3 ways to write a function (unexpected performance difference and regression)
Consider the attached comparison.hs, a small performance test for difference lists. I was somewhat surprised by the performance differences between flatListCons and flatDList, and I tried to reproduce the issue by writing 3 equivalent versions of flatListCons.
flatListCons t = flat t []
where
flat (Leaf n) ns = n:ns
flat (Fork a b) ns = flat a (flat b ns)
flatListCons2 t = flat t []
where
flat (Leaf n) = \ns -> n:ns
flat (Fork a b) = \ns -> flat a (flat b ns)
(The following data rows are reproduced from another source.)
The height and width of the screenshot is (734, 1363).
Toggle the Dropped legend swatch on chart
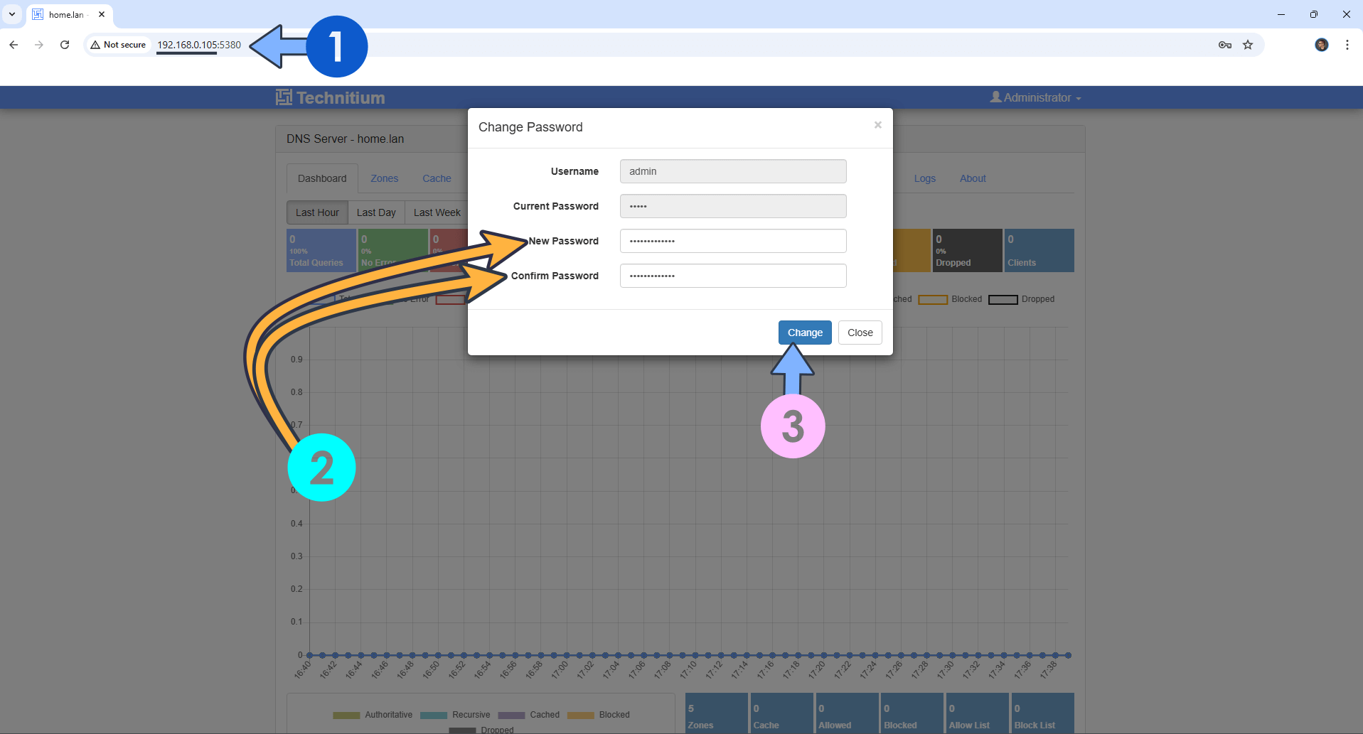(1003, 300)
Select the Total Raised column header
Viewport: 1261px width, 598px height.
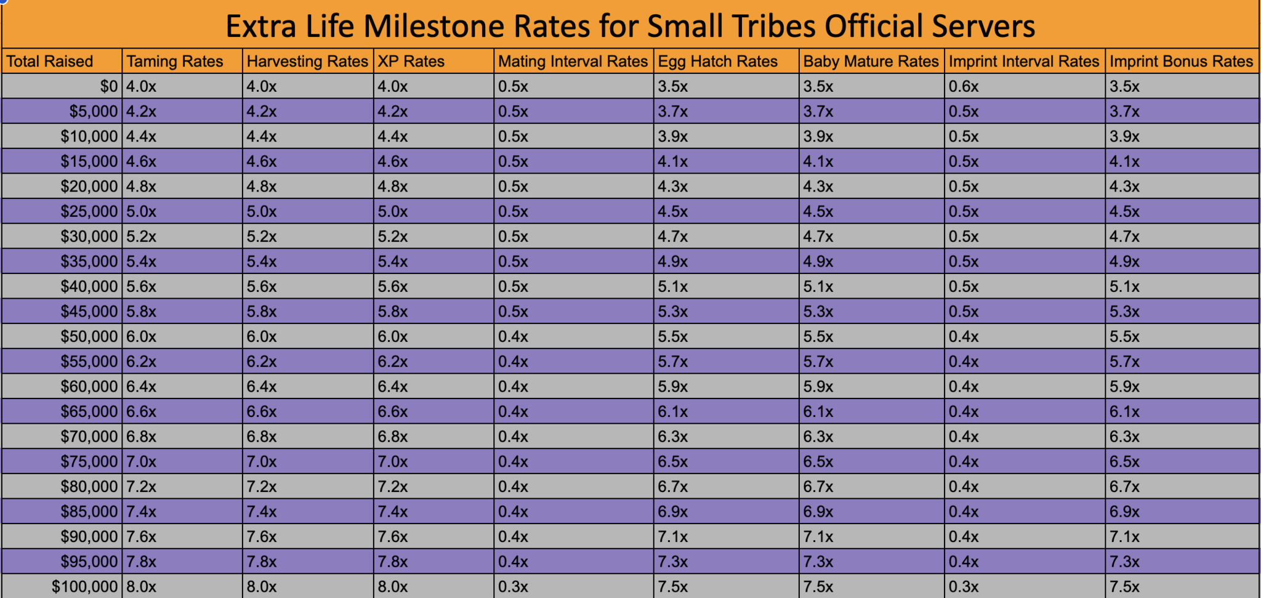pos(50,62)
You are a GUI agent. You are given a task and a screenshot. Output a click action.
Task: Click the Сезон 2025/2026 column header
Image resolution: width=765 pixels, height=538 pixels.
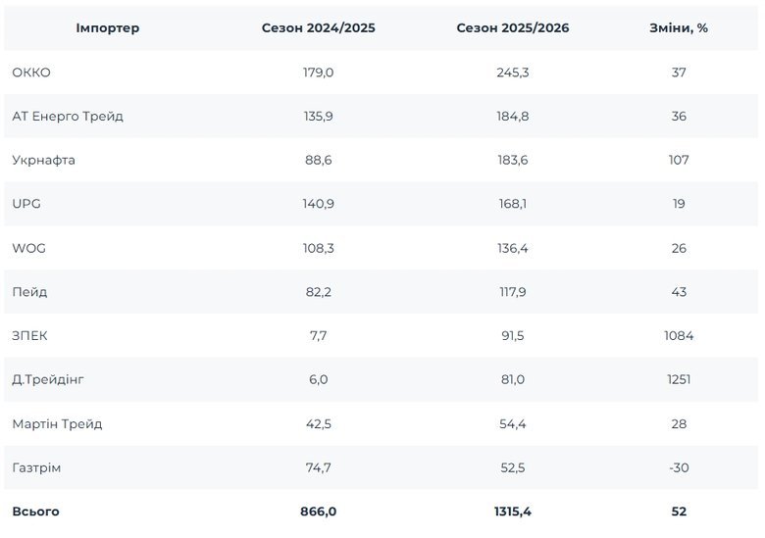(512, 28)
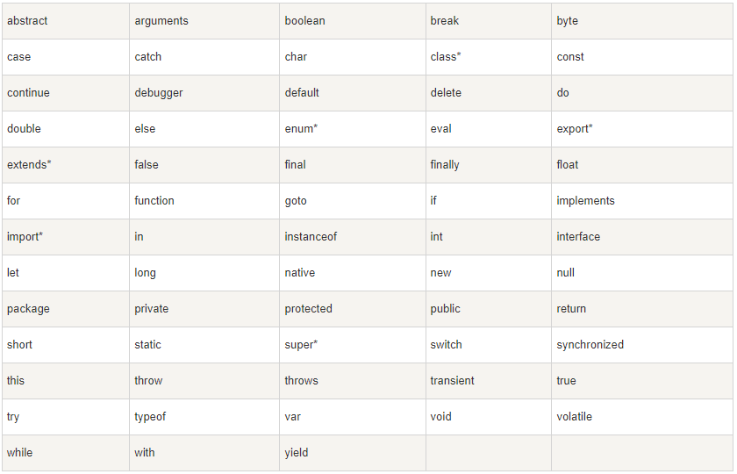
Task: Click the 'synchronized' text
Action: click(590, 345)
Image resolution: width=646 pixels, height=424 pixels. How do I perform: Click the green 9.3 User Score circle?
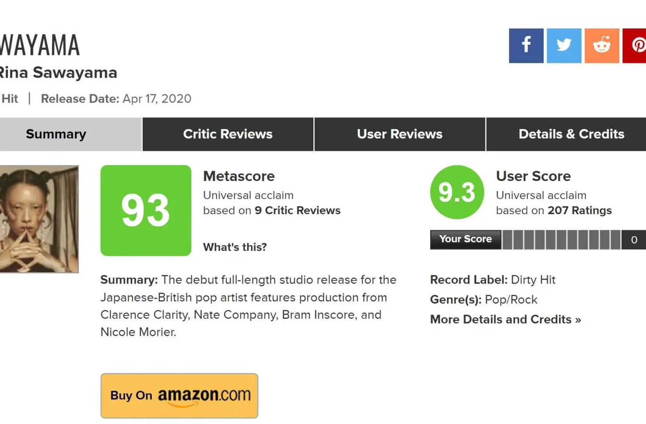coord(457,192)
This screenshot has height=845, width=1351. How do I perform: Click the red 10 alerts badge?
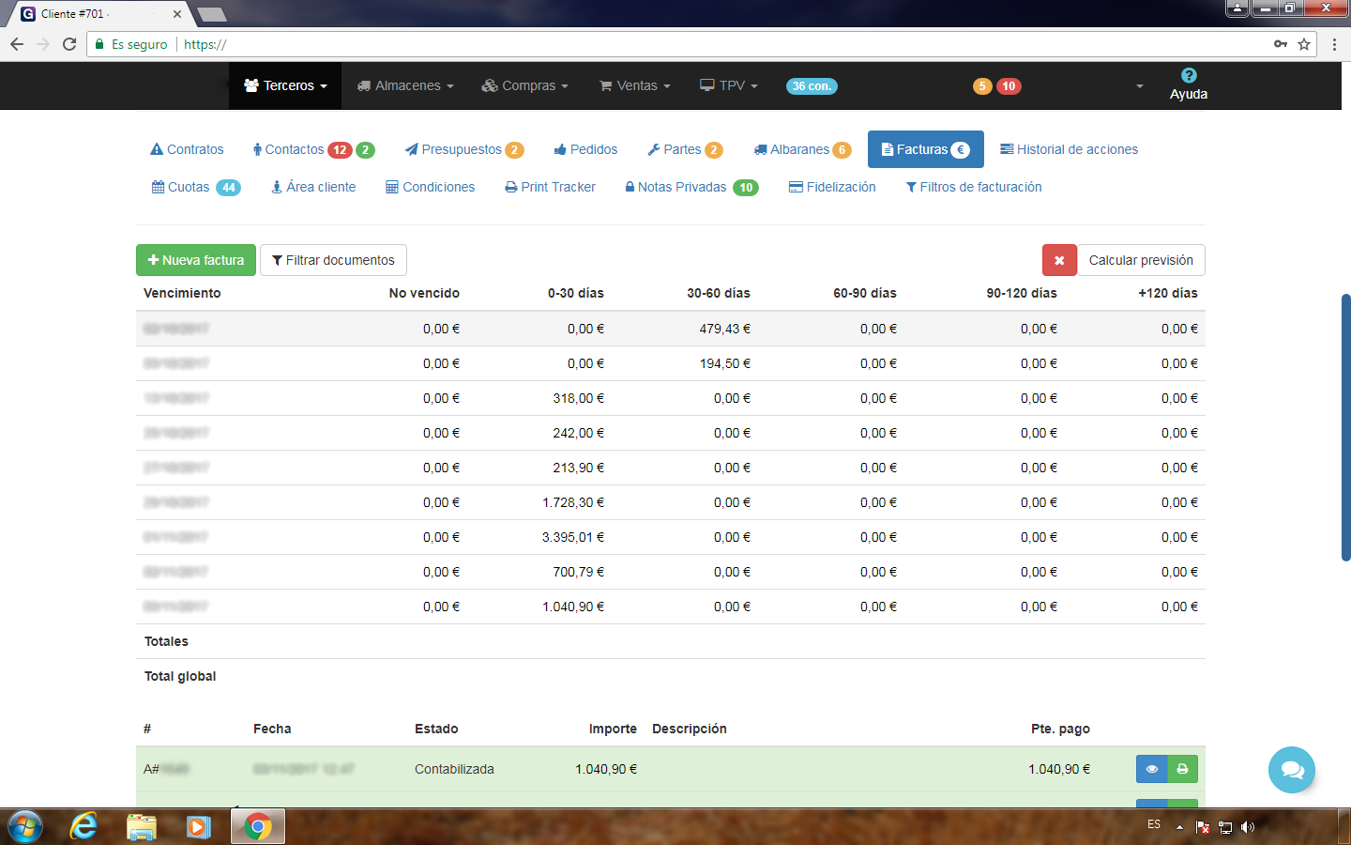click(x=1009, y=86)
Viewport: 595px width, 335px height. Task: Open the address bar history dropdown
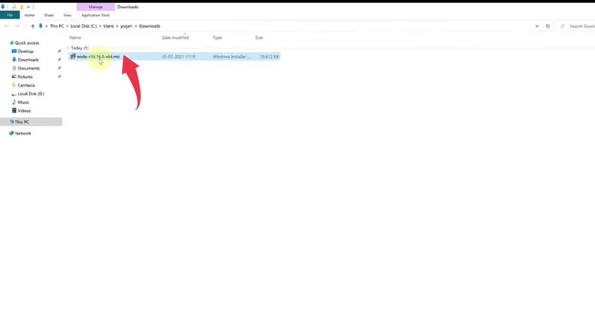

flatListCons3 t = flat t []
where
flat (Leaf n) = (n:)
flat (Fork a b) = flat a . flat b
Not only does GHC not give equal performance for the 3 versions (factor of 2), but GHC-6.12.3 and GHC-7.1.20101022 differ in optimizations. With GHC-6.12.3, flatListCons and flatListCons2 are fast, flatListCons3 is slow. With GHC-7.1.20101022, only flatListCons is fast, flatListCons2 and flatListCons3 are slow:
$ time ./comparison-6.12.3.exe c 26
67108864
real 0m4.574s
user 0m0.015s
sys 0m0.358s
$ time ./comparison-6.12.3.exe c2 26
67108864
real 0m4.442s
user 0m0.046s
sys 0m0.312s
$ time ./comparison-6.12.3.exe c3 26
67108864
real 0m10.694s
user 0m0.046s
sys 0m0.328s
$ time ./comparison-7.1.20101022.exe c 26
67108864
real 0m4.473s
user 0m0.046s
sys 0m0.327s
$ time ./comparison-7.1.20101022.exe c2 26
67108864
real 0m10.791s
user 0m0.046s
sys 0m0.327s
$ time ./comparison-7.1.20101022.exe c3 26
67108864
real 0m10.729s
user 0m0.078s
sys 0m0.280s
Ideally, I'd like all three versions (as well as flatDList) to be equally fast.
Trac metadata
| Trac field | Value |
|---|---|
| Version | 7.1 |
| Type | Bug |
| TypeOfFailure | OtherFailure |
| Priority | normal |
| Resolution | Unresolved |
| Component | Compiler |
| Test case | |
| Differential revisions | |
| BlockedBy | |
| Related | |
| Blocking | |
| CC | |
| Operating system | |
| Architecture |